EXERCISE MATERIALS:
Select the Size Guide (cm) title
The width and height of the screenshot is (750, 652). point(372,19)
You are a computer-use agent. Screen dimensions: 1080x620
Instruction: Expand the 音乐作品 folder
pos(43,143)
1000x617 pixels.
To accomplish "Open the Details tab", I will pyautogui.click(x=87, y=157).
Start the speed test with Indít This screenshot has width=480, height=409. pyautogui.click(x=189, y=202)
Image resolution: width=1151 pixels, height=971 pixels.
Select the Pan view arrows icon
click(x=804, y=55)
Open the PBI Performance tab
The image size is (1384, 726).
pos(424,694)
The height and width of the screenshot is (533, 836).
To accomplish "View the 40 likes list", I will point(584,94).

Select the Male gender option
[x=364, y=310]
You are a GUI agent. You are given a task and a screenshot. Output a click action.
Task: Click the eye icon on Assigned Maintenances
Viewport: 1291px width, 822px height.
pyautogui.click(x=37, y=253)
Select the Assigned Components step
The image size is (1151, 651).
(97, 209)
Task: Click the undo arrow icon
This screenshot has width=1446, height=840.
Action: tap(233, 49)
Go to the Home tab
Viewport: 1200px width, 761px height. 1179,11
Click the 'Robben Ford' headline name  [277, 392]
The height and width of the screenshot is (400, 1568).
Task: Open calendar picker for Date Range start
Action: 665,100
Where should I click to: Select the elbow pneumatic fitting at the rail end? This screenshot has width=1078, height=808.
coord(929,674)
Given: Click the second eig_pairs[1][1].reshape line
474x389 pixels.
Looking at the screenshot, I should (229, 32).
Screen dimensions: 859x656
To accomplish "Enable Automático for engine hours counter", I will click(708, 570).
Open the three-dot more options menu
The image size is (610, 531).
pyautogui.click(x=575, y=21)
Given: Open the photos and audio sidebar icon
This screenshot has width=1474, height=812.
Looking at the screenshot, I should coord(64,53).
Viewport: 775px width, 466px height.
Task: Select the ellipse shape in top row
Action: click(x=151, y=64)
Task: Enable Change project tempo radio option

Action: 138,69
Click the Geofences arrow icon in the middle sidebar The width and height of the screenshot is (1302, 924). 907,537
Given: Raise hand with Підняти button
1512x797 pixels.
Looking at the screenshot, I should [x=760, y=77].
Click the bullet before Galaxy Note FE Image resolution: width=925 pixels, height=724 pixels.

REQUIRED TASK: Please copy out all of the records above word for word, keeping each line as it appears.

FINAL RESULT:
Select the Size Guide (cm) title
The width and height of the screenshot is (750, 652). point(372,19)
You are a computer-use agent. Screen dimensions: 1080x620
Instruction: Expand the 音乐作品 folder
pos(43,143)
1000x617 pixels.
To accomplish "Open the Details tab", I will pyautogui.click(x=87, y=157).
Start the speed test with Indít This screenshot has width=480, height=409. pyautogui.click(x=189, y=202)
Image resolution: width=1151 pixels, height=971 pixels.
Select the Pan view arrows icon
click(x=804, y=55)
Open the PBI Performance tab
The image size is (1384, 726).
pos(424,694)
The height and width of the screenshot is (533, 836).
To accomplish "View the 40 likes list", I will point(584,94).

Select the Male gender option
[x=364, y=310]
You are a GUI agent. You are given a task and a screenshot. Output a click action.
Task: Click the eye icon on Assigned Maintenances
Viewport: 1291px width, 822px height.
pyautogui.click(x=37, y=253)
Select the Assigned Components step
The image size is (1151, 651).
(97, 209)
Task: Click the undo arrow icon
This screenshot has width=1446, height=840.
Action: tap(233, 49)
Go to the Home tab
Viewport: 1200px width, 761px height. 1179,11
Click the 'Robben Ford' headline name  [277, 392]
The height and width of the screenshot is (400, 1568).
Task: Open calendar picker for Date Range start
Action: 665,100
Where should I click to: Select the elbow pneumatic fitting at the rail end? This screenshot has width=1078, height=808.
coord(929,674)
Given: Click the second eig_pairs[1][1].reshape line
474x389 pixels.
Looking at the screenshot, I should (229, 32).
Screen dimensions: 859x656
To accomplish "Enable Automático for engine hours counter", I will click(708, 570).
Open the three-dot more options menu
The image size is (610, 531).
pyautogui.click(x=575, y=21)
Given: Open the photos and audio sidebar icon
This screenshot has width=1474, height=812.
Looking at the screenshot, I should coord(64,53).
Viewport: 775px width, 466px height.
Task: Select the ellipse shape in top row
Action: click(x=151, y=64)
Task: Enable Change project tempo radio option

Action: 138,69
Click the Geofences arrow icon in the middle sidebar The width and height of the screenshot is (1302, 924). 907,537
Given: Raise hand with Підняти button
1512x797 pixels.
Looking at the screenshot, I should [x=760, y=77].
Click the bullet before Galaxy Note FE Image resolution: width=925 pixels, height=724 pixels.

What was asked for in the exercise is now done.